The overall picture quality of this HD DVD is very good. For the most part the image is sharp and the colours are vibrant. The lush greens of the forest and the bright blue sky in some scenes look fantastic. There are some close-up shots of the actors' faces that are so detailed I just said wow' out loud when I saw them, and the scenes filmed in the forest display an incredible depth. At times this transfer looks brilliant - almost on par with the best looking HD DVD titles out there - quite an achievement considering this title was released in 1994 (1999 on DVD).
However, there is some noticeable grain in night scenes and some sequences filmed indoors. There is also the odd occasion where the picture looks slightly soft and out of focus, and while contrast is fine in daylight scenes, blacks tend to look more dark grey at night. I also noticed the odd artefact, but nothing too distracting.
Being very impressed with the overall picture quality of this HD DVD, I dusted off the DVD version and gave it a spin for comparison's sake. The difference between the two is so great, I now find the DVD unwatchable. You do not realise just how much better the remastered HD DVD looks until you compare it with the original DVD transfer.
From the first 30 seconds of this movie, as the camera pans around a large oak tree that is to become a central part of the movie, the difference between the two formats is like chalk and cheese. The DVD looks dark and out of focus, colours are muted and you struggle to make out any finer details of the tree and its surroundings. There is also constant and irritating grain. In comparison, the detail of the tree's twisting branches and bark on HD DVD is much more evident. The transfer is also significantly brighter. In fact, every aspect of the underwhelming DVD picture has been improved significantly. After comparing the remastered HD DVD to the DVD, this has to be the greatest improvement I have seen when comparing the two formats and the same movie. Hats off to Universal!
First up, I was surprised when The War was announced on HD DVD by Universal, and even more surprised to learn that it would come packaged with a Dolby TrueHD 5.1 soundtrack. Not that I'm complaining, but I assumed other, more bombastic titles would have been more likely to receive a TrueHD soundtrack (ie - Dante's Peak, another Universal title that was released at the same time as The War)

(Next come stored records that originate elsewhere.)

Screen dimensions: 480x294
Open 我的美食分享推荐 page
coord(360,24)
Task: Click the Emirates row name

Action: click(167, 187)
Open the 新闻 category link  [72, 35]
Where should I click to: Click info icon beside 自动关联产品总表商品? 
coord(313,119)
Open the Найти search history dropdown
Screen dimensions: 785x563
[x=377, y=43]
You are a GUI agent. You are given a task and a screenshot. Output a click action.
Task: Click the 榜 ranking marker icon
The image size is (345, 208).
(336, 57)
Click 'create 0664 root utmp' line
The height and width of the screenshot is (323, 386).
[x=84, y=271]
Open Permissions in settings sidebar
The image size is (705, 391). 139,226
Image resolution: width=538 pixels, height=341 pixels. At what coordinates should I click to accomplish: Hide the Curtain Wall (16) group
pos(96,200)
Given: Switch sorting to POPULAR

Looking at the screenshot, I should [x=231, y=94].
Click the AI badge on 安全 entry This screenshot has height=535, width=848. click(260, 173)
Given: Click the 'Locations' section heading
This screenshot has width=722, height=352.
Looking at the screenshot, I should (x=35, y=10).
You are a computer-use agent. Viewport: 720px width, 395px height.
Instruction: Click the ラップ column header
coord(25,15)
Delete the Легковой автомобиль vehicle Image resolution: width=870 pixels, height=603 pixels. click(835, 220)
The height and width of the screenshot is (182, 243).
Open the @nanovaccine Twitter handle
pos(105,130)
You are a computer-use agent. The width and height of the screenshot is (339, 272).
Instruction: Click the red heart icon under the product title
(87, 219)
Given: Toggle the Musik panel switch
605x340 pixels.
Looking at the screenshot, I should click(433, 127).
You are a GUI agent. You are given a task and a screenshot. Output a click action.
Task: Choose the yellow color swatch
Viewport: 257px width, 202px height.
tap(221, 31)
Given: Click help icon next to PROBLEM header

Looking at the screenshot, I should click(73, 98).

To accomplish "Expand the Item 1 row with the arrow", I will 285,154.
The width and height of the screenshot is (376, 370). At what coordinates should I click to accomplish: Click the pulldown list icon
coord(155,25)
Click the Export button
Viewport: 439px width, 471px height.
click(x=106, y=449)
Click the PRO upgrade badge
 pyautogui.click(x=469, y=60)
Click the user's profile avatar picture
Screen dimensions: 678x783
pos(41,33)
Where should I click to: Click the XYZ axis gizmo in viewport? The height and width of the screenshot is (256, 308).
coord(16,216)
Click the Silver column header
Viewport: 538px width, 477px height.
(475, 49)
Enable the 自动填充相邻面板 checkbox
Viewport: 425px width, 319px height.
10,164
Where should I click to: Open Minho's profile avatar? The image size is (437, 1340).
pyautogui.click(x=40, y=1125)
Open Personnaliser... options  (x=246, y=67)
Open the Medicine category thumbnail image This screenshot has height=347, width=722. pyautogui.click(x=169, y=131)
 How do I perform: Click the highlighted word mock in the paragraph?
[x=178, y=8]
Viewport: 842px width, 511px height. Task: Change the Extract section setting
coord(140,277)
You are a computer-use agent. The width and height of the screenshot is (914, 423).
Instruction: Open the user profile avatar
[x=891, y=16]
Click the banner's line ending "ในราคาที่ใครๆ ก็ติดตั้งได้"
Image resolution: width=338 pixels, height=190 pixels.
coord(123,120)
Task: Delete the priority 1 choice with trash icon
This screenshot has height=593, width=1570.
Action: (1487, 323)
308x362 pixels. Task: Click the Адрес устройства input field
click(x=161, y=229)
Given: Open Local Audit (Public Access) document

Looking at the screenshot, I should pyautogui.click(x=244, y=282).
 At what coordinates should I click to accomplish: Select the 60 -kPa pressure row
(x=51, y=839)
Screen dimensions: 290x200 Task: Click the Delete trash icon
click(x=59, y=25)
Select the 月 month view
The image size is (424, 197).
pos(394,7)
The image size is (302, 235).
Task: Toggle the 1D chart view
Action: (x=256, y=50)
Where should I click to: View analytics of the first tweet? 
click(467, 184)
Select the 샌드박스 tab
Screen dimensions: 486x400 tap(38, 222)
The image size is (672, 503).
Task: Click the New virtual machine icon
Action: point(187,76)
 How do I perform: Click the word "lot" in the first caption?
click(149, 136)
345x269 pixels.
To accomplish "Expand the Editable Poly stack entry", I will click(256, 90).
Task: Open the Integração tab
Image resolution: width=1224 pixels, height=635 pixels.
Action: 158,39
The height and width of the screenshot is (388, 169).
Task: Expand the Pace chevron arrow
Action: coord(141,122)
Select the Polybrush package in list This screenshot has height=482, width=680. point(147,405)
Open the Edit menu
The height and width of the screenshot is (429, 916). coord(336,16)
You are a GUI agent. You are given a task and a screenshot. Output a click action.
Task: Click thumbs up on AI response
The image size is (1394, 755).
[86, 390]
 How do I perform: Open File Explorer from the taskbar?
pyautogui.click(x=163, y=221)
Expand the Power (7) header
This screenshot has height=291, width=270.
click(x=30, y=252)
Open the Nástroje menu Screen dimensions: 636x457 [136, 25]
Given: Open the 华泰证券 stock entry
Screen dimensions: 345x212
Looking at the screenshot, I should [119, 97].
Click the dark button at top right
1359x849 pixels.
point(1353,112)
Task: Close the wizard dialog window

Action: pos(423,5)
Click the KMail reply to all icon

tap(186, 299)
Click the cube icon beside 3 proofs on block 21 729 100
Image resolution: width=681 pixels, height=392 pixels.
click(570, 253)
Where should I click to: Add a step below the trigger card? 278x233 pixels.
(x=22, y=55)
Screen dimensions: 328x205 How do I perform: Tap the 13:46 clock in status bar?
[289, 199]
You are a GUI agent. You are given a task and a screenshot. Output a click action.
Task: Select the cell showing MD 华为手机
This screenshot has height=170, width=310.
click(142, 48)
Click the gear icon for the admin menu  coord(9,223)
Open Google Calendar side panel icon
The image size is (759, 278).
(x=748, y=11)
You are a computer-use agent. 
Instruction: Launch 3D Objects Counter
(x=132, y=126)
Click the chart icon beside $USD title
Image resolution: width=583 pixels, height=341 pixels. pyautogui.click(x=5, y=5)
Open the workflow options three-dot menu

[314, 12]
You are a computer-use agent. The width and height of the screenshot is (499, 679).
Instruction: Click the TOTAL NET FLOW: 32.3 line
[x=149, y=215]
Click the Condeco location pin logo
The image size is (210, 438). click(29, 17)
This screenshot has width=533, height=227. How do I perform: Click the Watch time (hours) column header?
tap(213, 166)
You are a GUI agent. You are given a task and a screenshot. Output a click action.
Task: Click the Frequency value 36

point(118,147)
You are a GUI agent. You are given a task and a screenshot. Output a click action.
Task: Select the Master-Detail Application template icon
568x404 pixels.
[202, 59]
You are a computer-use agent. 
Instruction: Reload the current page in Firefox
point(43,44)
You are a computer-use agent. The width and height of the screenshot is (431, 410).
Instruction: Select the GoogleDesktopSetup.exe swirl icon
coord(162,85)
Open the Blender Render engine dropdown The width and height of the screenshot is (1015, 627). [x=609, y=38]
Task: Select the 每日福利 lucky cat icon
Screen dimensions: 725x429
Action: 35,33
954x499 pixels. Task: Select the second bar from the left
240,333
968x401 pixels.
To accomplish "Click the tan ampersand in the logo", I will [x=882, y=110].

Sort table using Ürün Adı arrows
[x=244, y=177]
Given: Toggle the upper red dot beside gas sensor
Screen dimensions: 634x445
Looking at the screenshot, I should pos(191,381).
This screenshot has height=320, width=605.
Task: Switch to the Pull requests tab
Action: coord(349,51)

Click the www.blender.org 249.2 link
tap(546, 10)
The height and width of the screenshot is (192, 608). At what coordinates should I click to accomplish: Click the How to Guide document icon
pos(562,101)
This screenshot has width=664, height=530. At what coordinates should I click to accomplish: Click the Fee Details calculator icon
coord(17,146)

This movie is primarily dialogue driven, therefore the majority of the soundtrack comes out of the front three speakers. However the rear speakers are employed almost constantly in a subtle way for most of the movie. You are constantly aware of the chatter of insects buzzing through all speakers - typical of what you would experience in the Deep South in the middle of summer. It is a wonderfully immersive mix that draws you in to what is happening on-screen
There are some loud and impressive sections in this soundtrack where all speakers are used to great effect. Flashbacks to the Vietnam War, and scenes at a water tower and marble mine are the audio highlights of the movie. These scenes are mixed at a high volume in comparison to the rest of the soundtrack, adding to their impact. Bass is strong and tight without becoming overpowering. Sure, the discrete sound effects are not as convincing as those on well recorded and recently released action movie, but once again it is an impressive mix for a 13 year old movie
The War soundtrack includes a mix of classic songs from the 1960s and 1970s (Cat Stevens, Credence, The Supremes, Aretha Franklin), and also boasts and interesting and varied score that is especially moving in some scenes.
In comparison to the DVD (which contains a 5.1 Dolby Digital track), the HD DVD Dolby TrueHD and Dolby Digital Plus soundtrack is a noticeable step up in quality, but not as great as the improvement in picture. The DVD soundtrack is actually not that bad to begin with (and is mixed about 4dB higher than the HD DVD), but the HD DVD version is more immersive during the quieter scenes, and definitely more powerful during the action sequences. The difference between the Dolby Digital Plus and TrueHD mixes are slight, with ambient noises and dialogue sounding clearer on the TrueHD mix.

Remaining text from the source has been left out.